• **Item position entries**:
'''

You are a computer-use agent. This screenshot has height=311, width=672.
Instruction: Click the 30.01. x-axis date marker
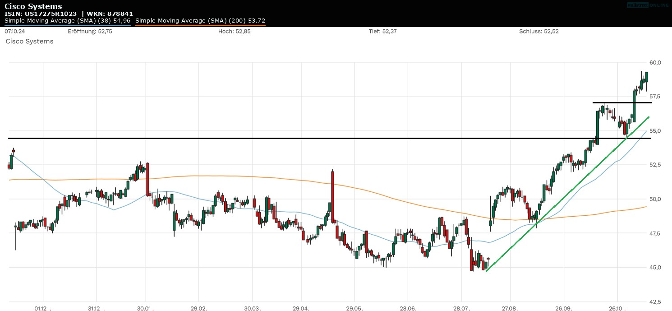[146, 309]
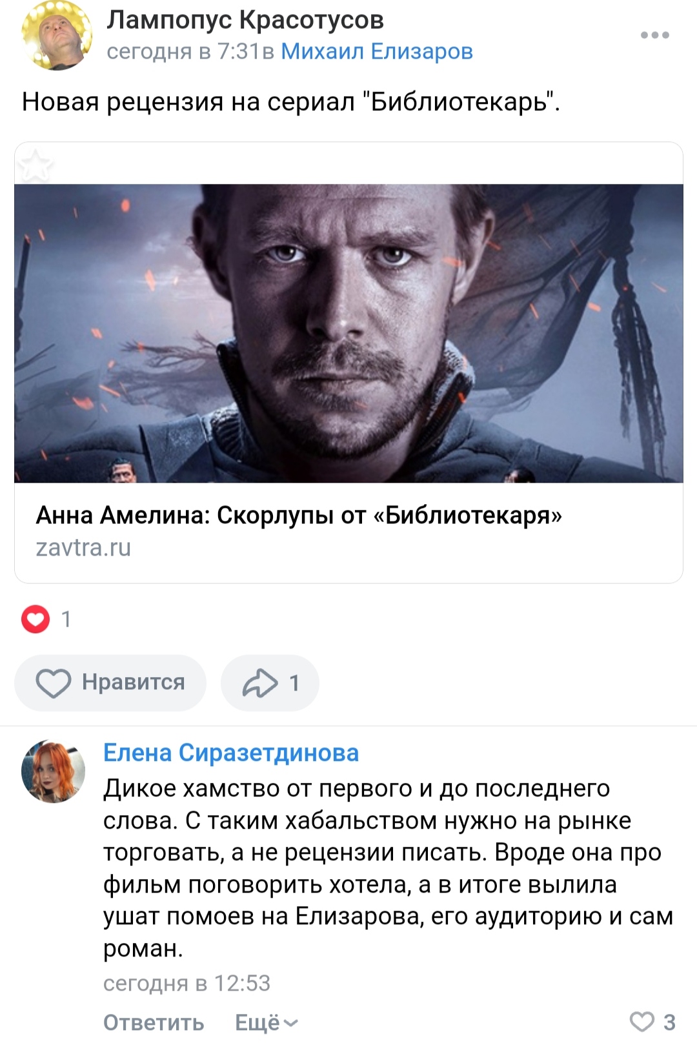Screen dimensions: 697x1054
Task: Share the post via arrow button
Action: click(x=270, y=683)
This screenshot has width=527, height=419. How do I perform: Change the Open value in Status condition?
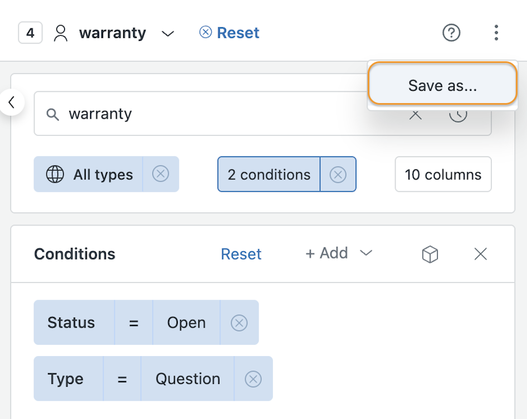tap(187, 323)
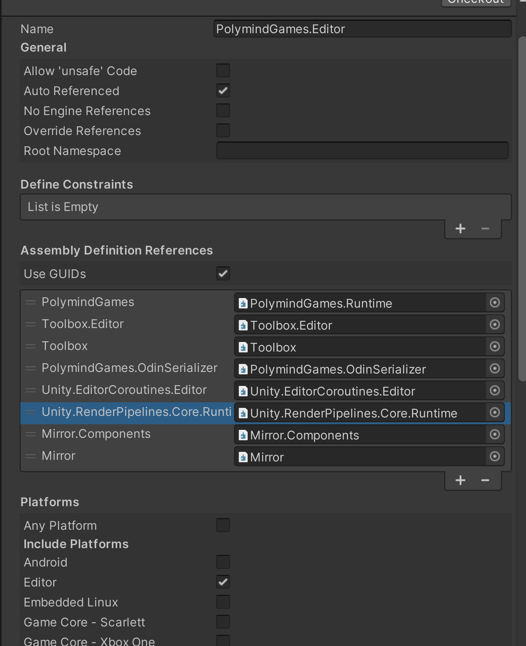This screenshot has width=526, height=646.
Task: Toggle the Use GUIDs checkbox
Action: point(223,274)
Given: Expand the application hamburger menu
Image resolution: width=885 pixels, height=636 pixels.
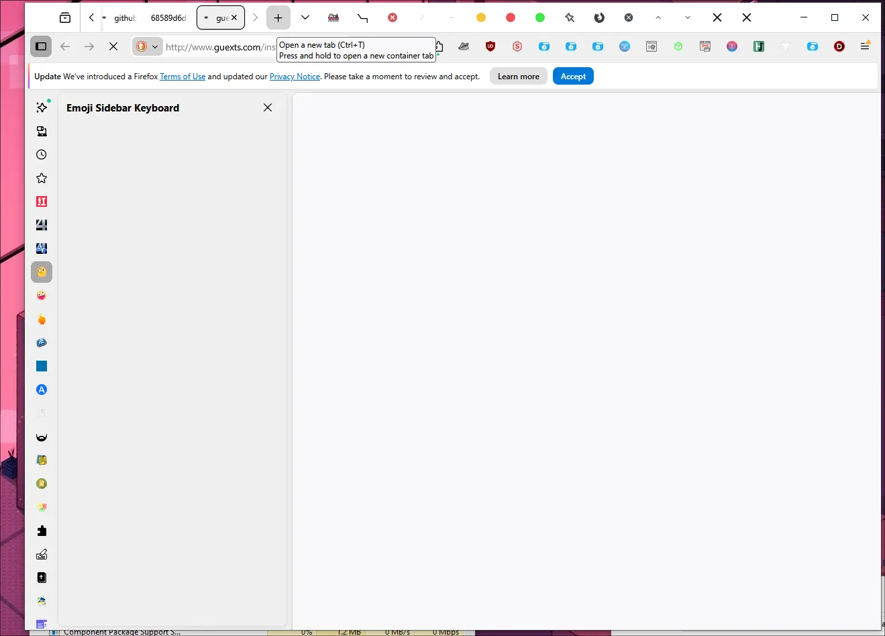Looking at the screenshot, I should [x=865, y=46].
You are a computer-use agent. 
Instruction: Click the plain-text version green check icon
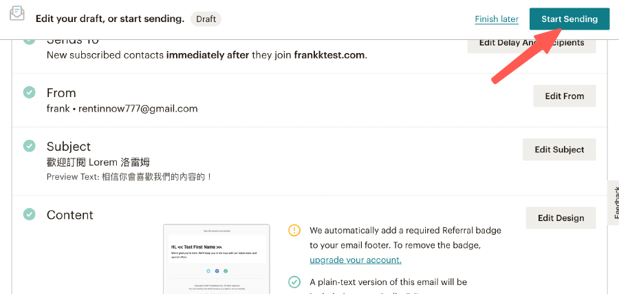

'''

• **EXERCISE DESCRIPTION**: Rewrite the listing from the line containing "Given: Expand the application hamburger menu" through the end of the listing, changing "hamburger menu" to "navigation menu" and keeping everything else the same. Omit the pictures from your answer.

• **FINAL RESULT**:
Given: Expand the application navigation menu
Image resolution: width=885 pixels, height=636 pixels.
Looking at the screenshot, I should [x=865, y=46].
You are a computer-use agent. 
Instruction: Click the plain-text version green check icon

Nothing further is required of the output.